La politica monetaria spiazza quella fiscale
Germania, Francia e Spagna hanno chiesto solo la parte “a fondo perduto”, tralasciando i prestiti europei che sarebbero stati disponibili. Altri Paesi hanno fatto come loro e persino il Portogallo ha chiesto meno prestiti di quanto avrebbe potuto.
Il gran volume dei fondi Ngeu dovrebbe fra l’altro giustificare importanti emissioni di eurobond e nuovi prelievi comunitari come le tasse ecologiche e sulle transazioni finanziarie, una quota di imposte societarie ed altro ancora.
Il fatto che tale volume risulti ridimensionato, perché la somma delle richieste degli Stati membri è inferiore agli stanziamenti disponibili, non sarebbe un fatto positivo per l’integrazione comunitaria.Perché succede questo quando i fabbisogni di quasi tutti i governi sono stati e rimangono elevati anche in seguito allo shock pandemico e agli stimoli fiscali alla crescita?

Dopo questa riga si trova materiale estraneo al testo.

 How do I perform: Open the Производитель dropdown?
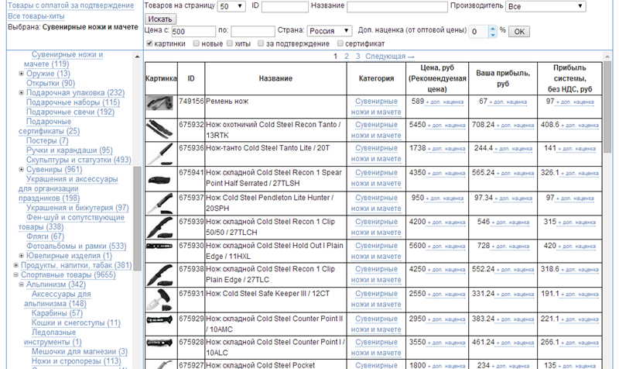tap(545, 6)
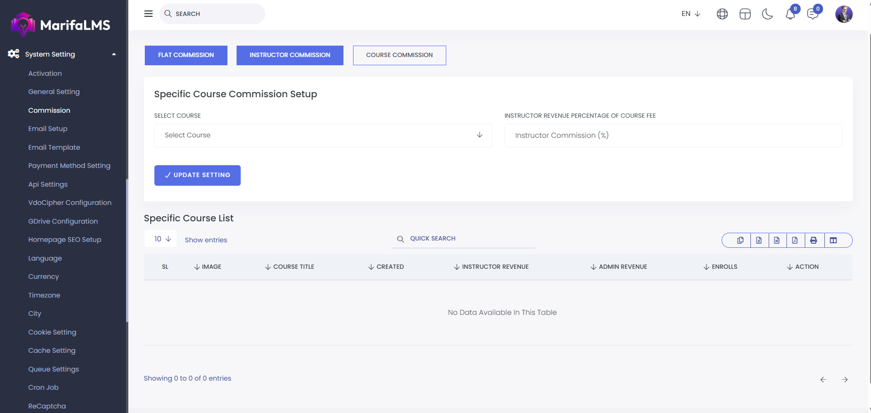Export table as CSV document
The width and height of the screenshot is (871, 413).
pyautogui.click(x=776, y=240)
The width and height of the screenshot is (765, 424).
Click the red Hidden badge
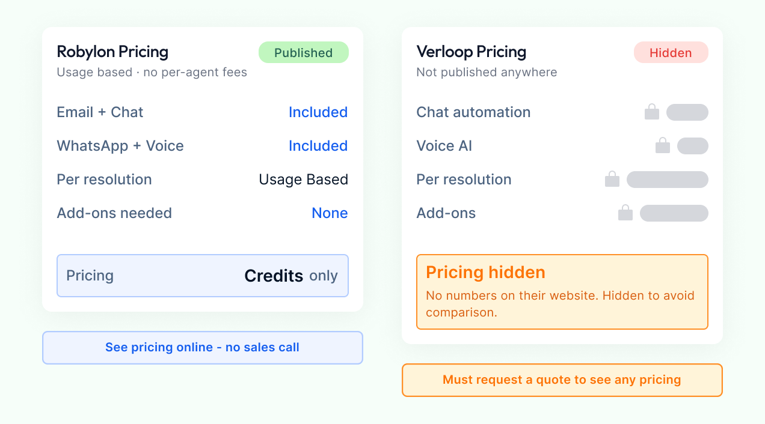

Due fattori possono contribuire a rispondere. Intanto il tentativo di moderare comunque l’indebitamento dei prossimi anni per normalizzare gradualmente i bilanci dopo la pandemia, facendo anche fronte alla reintroduzione di una qualche forma di Patto di Stabilità.
E poi il fatto che gli acquisti di titoli pubblici da parte della Bce permettono di indebitarsi a tassi che, per molti Paesi, sono probabilmente inferiori a quelli che graveranno sui prestiti Ngeu e, soprattutto, senza vincolare la destinazione dei finanziamenti alle finalità comunitarie dei Pnrr su cui la Commissione eserciterà controlli minuziosi.

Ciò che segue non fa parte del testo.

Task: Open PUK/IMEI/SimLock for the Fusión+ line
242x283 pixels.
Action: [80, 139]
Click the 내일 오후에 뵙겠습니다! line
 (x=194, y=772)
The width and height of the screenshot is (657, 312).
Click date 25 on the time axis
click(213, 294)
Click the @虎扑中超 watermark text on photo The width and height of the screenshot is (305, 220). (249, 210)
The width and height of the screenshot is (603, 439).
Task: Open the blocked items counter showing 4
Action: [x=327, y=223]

La politica monetaria europea fortemente espansiva spiazza cioè quella fiscale comune. Da un lato diciamo che la Bce dovrebbe passare il testimone degli stimoli macroeconomici a un bilancio europeo più ambizioso, dall’altro è proprio la facilità e i tassi persino negativi con cui i governi si finanziano sul mercato, con titoli che vengono poi acquistati dalle banche centrali, che sfavorisce un maggior accentramento delle finanze pubbliche.
L’eccezione italiana
Da questo punto di vista l’Italia è un’eccezione ben comprensibile. Chiediamo tutto quanto viene per noi stanziato perché lo spread che il rischio Italia aggiunge ai tassi pagati dal nostro governo ai mercati riduce un poco la loro convenienza rispetto al costo futuro dei debiti Ngeu; e perché il nostro debito pubblico è talmente alto che conviene approfittare al massimo dei prestiti europei per ridurre, a parità di altre condizioni, il ricorso futuro al mercato che potrebbe accrescere ancor più lo spread e confliggere col futuro Patto di Stabilità.

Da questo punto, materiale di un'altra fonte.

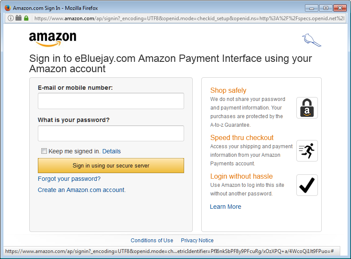Follow Create an Amazon.com account link
This screenshot has width=351, height=259.
click(82, 190)
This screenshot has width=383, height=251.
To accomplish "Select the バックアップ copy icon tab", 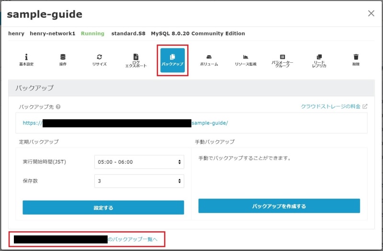I will (172, 60).
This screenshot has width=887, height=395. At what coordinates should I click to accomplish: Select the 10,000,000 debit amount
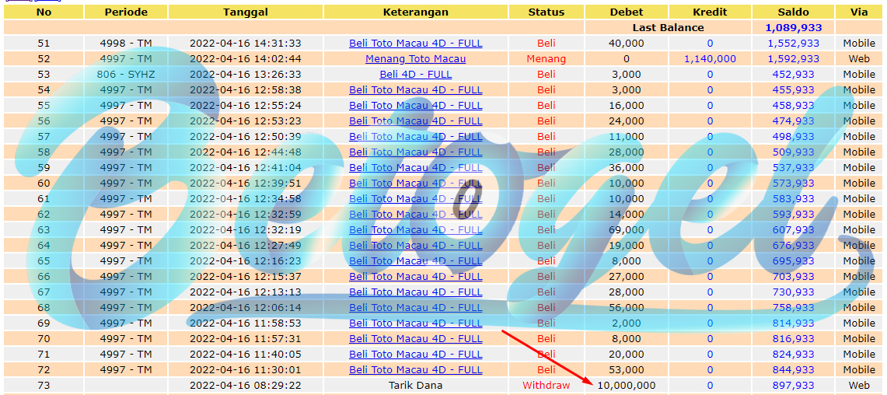pos(627,386)
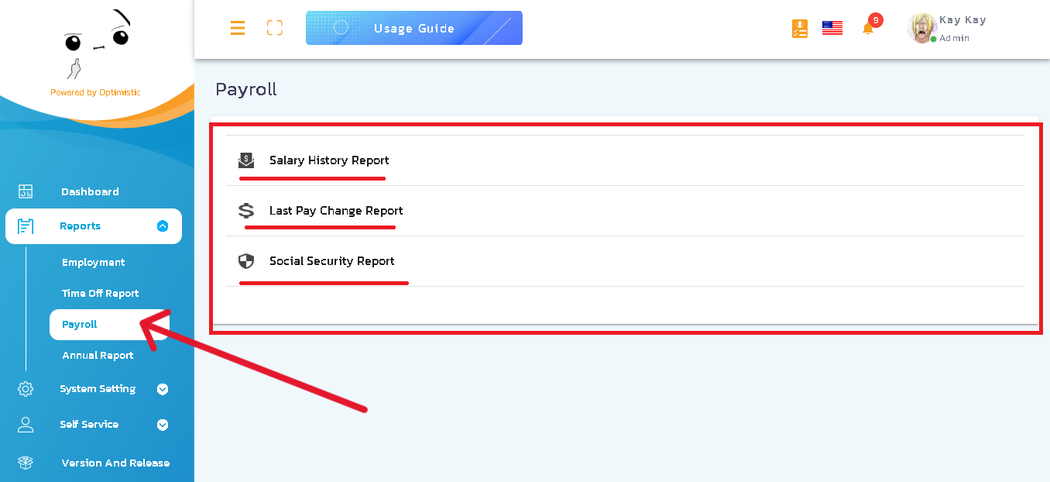Expand the Self Service chevron
The image size is (1050, 482).
point(163,425)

Il quale, per quanto meno “austero” e più efficiente del precedente, difficilmente ci esimerà dal ridurre il rapporto debito/Pil con qualche sollecitudine. Infatti, se è vero che con la pandemia quasi tutti i governi hanno aumentato molto il debito e l’eurozona nel suo complesso eccede ora il rapporto del 100 per cento, solo 14 dei 27 Paesi membri ha un rapporto che eccede l’obiettivo di Maastricht del 60 per cento, solo in 10 supera l’80 per cento e solo in 7 il 100 per cento. Se in un nuovo accordo, che dovrà essere unanime, conterà un poco la pressione della maggioranza dei Paesi, il nostro 160 per cento dovrà diminuire abbastanza svelto.
Oltre che comprensibile, l’eccezione italiana ha aspetti positivi, anche quando i fondi sono usati per progetti precedenti la pandemia. Se questi sono coerenti con gli obiettivi di Ngeu (come, ad esempio, alcune infrastrutture ferroviarie) finanziarli con i fondi per la transizione post-Covid (preparandosi a stornare almeno altrettanto dal disavanzo dei prossimi anni) significa “europeizzare” una parte, quella giusta, della nostra spesa pubblica.
Accettando controlli qualitativi da Bruxelles contribuiamo a una strategia fiscale più integrata e a un bilancio comunitario più ampio, con un disavanzo dedicato a nutrire spese di interesse comunitario. Purtroppo, è il caso di dire, non fanno altrettanto Francia, Spagna e Germania.